Written exercise 1: Put the lines of the entries, from the line that contains "You are a computer-use" through the end of the entries, inclusive, into a Markdown table with the columns Row and Line, numbering each row and leaving out blank lines. Omit the pictures from the table.

Article:
## start

POWERLINK Communications

Note:
  • POWERLINK is only supported by In-Sight 70xx - 74xx series vision systems running In-Sight firmware version 4.7.2 or later, and In-Sight Explorer software version 4.7.2 or later. It is not supported with firmware version 5.1.0 or later.
  • POWERLINK is not supported on the following In-Sight 70xx - 74xx series color vision systems: In-Sight 7010C, In-Sight 7200C, In-Sight 7400C and In-Sight 7402C.
  • In-Sight vision systems are only supported in B&R Automation Studio, version 3.090 or later, and on Automation Runtime version 3.08 or later.

POWERLINK and In-Sight Vision Systems

POWERLINK is an industrial Ethernet protocol for use in time-critical systems. The POWERLINK Ethernet protocol utilizes a Managing Node (MN), such as a PLC or industrial PC, to divide the Ethernet bandwidth into fixed time cycles (200 µs to 10000 µs). The other devices operating on the network, such as an In-Sight vision system, are operated as Controlled Nodes (CN) and are only allowed to transmit data in response to a message from the MN.

During each cycle, the MN produces data destined for each CN and each CN responds with the data destined for other devices on the network. The data is transferred between nodes using Isochronous Messaging (messaging with guaranteed determinism), and Asynchronous Messaging (messaging without a guarantee of determinism). After all the devices on the network have been synchronized, an asynchronous period is initiated by the MN, which allows one device to send standard TCP/IP traffic on the network.

## end

Data supplied:
## start

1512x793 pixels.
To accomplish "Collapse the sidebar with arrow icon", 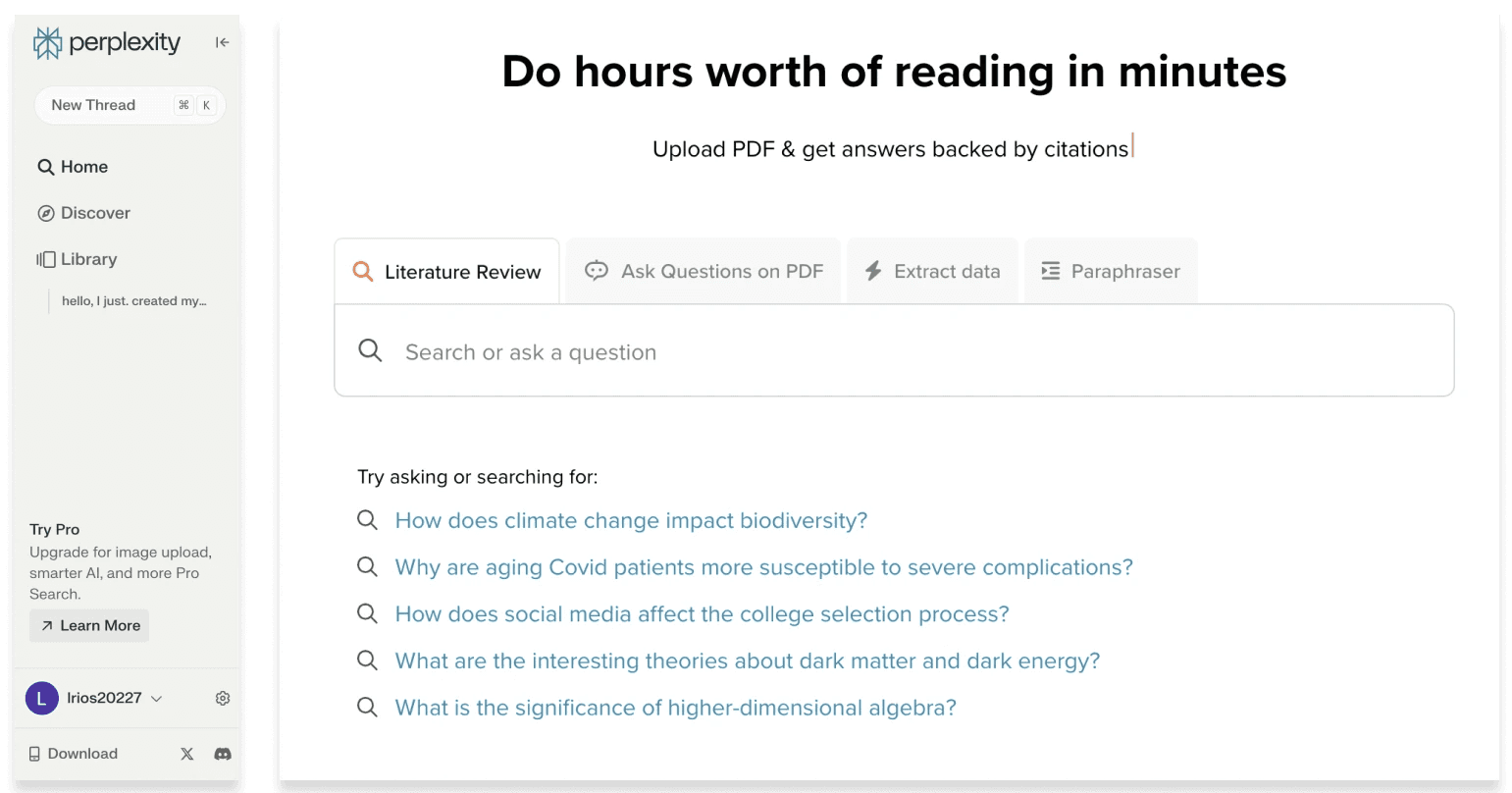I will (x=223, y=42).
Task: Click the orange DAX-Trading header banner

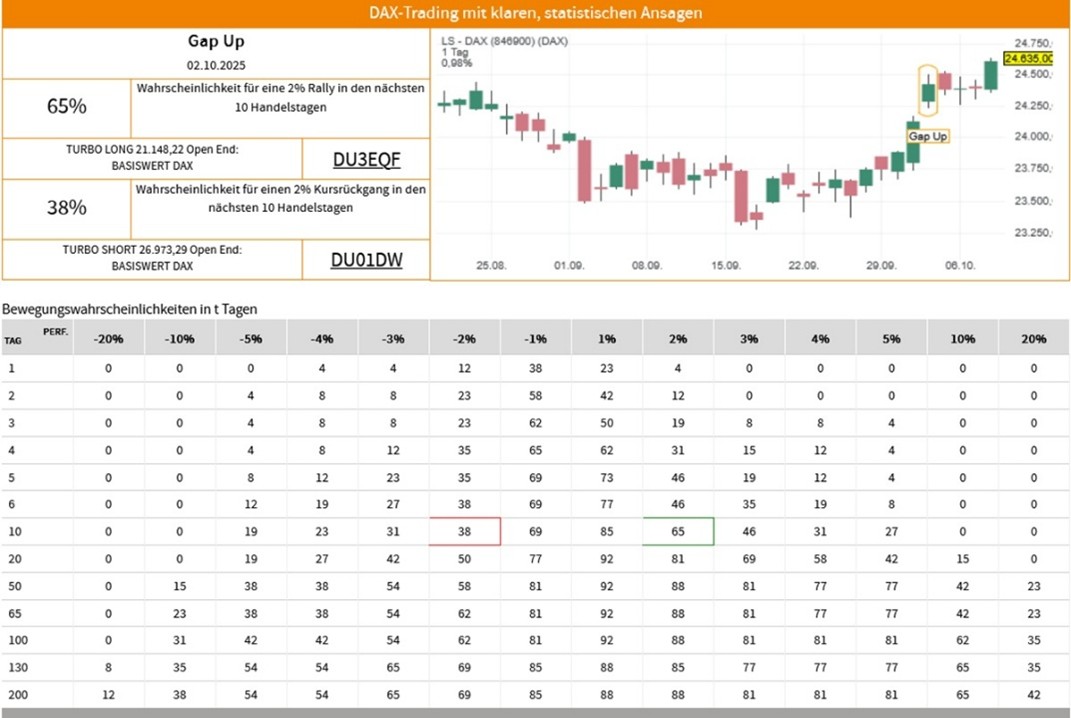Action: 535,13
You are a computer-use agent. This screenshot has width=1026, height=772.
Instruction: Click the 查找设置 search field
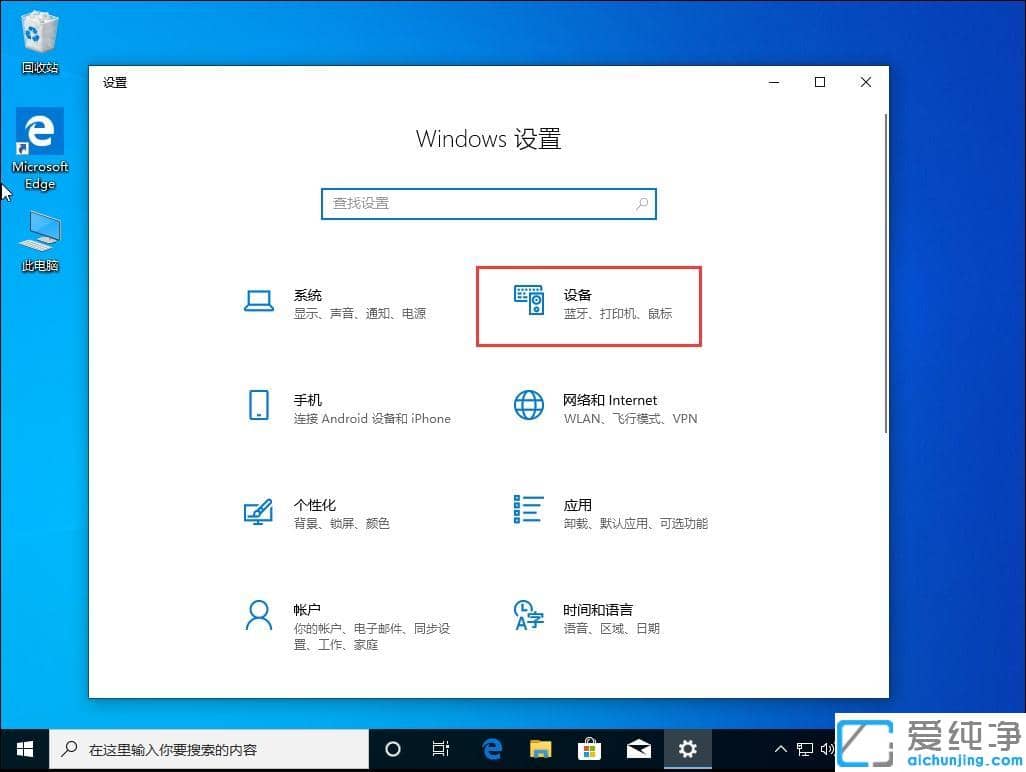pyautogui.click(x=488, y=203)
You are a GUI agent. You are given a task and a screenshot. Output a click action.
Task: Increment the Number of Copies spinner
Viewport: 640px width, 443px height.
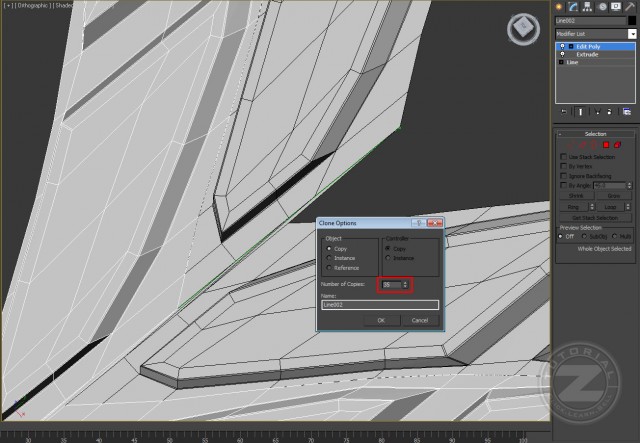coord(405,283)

## end

Written exercise 2:
Answer these questions from the POWERLINK article, one line each:
(a) Into what range of fixed time cycles does the Managing Node divide the Ethernet bandwidth?
(b) What is the earliest version of B&R Automation Studio that supports In-Sight vision systems?
(c) What does the asynchronous period initiated by the Managing Node allow one device to do?

Exercise result 1:
| Row | Line |
|---|---|
| 1 | You are a computer-use agent. This screenshot has width=1026, height=772. |
| 2 | Instruction: Click the 查找设置 search field |
| 3 | pyautogui.click(x=488, y=203) |
| 4 | You are a GUI agent. You are given a task and a screenshot. Output a click action. |
| 5 | Task: Increment the Number of Copies spinner |
| 6 | Viewport: 640px width, 443px height. |
| 7 | coord(405,283) |

Exercise result 2:
(a) 200 µs to 10000 µs
(b) Version 3.090
(c) Send standard TCP/IP traffic on the network